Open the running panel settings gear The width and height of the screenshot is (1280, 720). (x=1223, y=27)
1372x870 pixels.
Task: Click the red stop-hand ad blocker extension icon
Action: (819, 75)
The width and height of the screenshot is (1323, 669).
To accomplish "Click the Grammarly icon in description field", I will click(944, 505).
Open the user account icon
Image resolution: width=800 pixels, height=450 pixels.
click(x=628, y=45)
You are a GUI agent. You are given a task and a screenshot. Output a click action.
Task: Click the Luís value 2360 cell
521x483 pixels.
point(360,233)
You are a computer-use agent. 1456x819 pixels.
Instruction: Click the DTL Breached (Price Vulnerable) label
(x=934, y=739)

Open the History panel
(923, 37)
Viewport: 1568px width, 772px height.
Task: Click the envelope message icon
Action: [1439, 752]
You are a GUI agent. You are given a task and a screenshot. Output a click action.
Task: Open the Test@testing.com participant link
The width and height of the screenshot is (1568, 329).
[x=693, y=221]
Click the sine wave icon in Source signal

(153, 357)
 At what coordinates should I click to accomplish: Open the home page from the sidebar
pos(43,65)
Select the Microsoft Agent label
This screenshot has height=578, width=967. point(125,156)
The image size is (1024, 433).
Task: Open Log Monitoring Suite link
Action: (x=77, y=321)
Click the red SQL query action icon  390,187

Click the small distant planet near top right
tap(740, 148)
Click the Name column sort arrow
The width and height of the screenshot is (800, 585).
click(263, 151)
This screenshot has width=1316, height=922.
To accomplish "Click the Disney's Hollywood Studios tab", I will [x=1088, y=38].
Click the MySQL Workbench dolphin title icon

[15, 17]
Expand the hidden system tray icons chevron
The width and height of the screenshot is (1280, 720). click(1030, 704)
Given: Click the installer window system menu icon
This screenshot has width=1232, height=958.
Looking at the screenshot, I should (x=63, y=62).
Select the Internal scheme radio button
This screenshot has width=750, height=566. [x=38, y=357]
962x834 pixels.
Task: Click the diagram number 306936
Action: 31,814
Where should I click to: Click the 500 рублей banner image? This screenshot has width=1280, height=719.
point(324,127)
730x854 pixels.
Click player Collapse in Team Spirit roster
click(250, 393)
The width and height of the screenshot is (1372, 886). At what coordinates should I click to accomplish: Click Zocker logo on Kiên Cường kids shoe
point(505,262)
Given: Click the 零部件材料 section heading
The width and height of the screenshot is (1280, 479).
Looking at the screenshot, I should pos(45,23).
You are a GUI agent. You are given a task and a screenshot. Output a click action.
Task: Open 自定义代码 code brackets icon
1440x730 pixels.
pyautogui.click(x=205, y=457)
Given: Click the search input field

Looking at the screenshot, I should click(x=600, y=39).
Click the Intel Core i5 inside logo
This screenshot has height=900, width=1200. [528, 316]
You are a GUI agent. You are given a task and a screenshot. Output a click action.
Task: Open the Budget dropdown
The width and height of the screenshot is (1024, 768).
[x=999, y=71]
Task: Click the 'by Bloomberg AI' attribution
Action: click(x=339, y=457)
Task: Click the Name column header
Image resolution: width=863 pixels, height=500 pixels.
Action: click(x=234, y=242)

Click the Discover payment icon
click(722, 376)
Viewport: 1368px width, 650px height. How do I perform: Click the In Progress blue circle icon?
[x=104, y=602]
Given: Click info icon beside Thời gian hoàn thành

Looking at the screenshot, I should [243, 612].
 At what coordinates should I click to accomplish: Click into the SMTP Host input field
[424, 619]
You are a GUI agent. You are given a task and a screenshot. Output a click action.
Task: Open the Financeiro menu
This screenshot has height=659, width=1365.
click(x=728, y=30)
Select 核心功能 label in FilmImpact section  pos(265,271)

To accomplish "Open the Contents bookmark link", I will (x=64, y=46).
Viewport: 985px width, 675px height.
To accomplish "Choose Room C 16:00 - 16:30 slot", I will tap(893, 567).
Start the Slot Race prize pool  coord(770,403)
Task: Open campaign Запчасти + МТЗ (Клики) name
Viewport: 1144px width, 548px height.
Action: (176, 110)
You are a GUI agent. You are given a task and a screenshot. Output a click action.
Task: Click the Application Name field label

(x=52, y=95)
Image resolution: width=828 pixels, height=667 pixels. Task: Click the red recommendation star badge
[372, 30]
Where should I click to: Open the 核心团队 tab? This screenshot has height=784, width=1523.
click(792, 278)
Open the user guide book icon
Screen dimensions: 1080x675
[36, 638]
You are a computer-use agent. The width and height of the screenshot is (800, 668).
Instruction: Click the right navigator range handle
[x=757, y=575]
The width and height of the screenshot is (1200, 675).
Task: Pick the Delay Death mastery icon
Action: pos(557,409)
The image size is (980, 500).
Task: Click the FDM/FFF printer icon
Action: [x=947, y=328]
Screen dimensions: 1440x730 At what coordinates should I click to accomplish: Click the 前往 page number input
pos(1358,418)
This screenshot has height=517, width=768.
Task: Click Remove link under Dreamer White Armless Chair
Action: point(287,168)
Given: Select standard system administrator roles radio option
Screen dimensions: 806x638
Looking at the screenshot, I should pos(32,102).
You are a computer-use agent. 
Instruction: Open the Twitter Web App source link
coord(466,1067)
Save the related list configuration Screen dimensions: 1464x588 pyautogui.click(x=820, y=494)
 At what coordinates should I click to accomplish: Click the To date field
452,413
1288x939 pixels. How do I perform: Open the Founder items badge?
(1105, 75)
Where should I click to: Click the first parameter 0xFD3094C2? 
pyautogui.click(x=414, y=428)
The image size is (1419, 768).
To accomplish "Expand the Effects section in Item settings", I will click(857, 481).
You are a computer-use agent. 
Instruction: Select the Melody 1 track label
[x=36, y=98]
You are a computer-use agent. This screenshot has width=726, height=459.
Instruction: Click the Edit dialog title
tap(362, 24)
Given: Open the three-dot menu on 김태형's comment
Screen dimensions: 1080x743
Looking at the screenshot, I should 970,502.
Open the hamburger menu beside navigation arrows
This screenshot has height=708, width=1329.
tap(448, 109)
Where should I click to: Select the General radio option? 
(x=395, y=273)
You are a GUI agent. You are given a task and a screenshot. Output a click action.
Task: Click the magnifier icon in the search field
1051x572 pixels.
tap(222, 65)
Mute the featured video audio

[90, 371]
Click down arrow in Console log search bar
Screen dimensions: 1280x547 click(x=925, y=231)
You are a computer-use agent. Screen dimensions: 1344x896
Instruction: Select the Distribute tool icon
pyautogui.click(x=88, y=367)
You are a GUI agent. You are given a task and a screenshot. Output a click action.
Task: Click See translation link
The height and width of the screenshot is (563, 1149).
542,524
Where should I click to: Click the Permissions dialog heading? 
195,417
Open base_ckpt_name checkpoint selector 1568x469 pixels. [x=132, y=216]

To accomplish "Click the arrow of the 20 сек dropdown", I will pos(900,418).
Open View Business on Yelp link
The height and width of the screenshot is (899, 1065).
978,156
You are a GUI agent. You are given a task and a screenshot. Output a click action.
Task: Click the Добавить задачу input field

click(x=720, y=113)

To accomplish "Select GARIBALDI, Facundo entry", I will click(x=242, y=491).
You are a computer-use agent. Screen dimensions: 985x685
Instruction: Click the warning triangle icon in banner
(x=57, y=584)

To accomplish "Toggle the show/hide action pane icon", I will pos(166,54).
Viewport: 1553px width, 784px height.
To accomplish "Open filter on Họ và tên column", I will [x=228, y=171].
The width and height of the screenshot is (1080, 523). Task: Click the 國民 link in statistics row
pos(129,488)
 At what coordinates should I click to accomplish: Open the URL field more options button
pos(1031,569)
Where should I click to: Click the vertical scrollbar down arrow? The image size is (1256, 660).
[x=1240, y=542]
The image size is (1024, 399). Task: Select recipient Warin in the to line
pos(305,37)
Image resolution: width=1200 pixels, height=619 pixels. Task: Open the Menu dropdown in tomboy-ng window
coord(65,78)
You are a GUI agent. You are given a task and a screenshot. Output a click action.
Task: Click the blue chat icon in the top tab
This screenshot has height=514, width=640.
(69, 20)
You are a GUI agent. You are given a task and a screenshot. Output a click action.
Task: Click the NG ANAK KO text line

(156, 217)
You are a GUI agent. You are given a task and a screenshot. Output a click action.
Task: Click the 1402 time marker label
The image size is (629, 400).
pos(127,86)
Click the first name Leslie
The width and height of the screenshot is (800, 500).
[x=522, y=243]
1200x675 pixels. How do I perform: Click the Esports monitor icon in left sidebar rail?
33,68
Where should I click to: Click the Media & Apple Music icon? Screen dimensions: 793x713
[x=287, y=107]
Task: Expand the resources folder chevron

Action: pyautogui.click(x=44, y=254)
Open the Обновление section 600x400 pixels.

◆ **Requirement**:
Your answer should consist of the lines above that hold the word "section".

◆ **Completed exercise**:
Given: Click the 零部件材料 section heading
Select 核心功能 label in FilmImpact section  pos(265,271)
To accomplish "Expand the Effects section in Item settings", I will click(857, 481).
Open the Обновление section 600x400 pixels.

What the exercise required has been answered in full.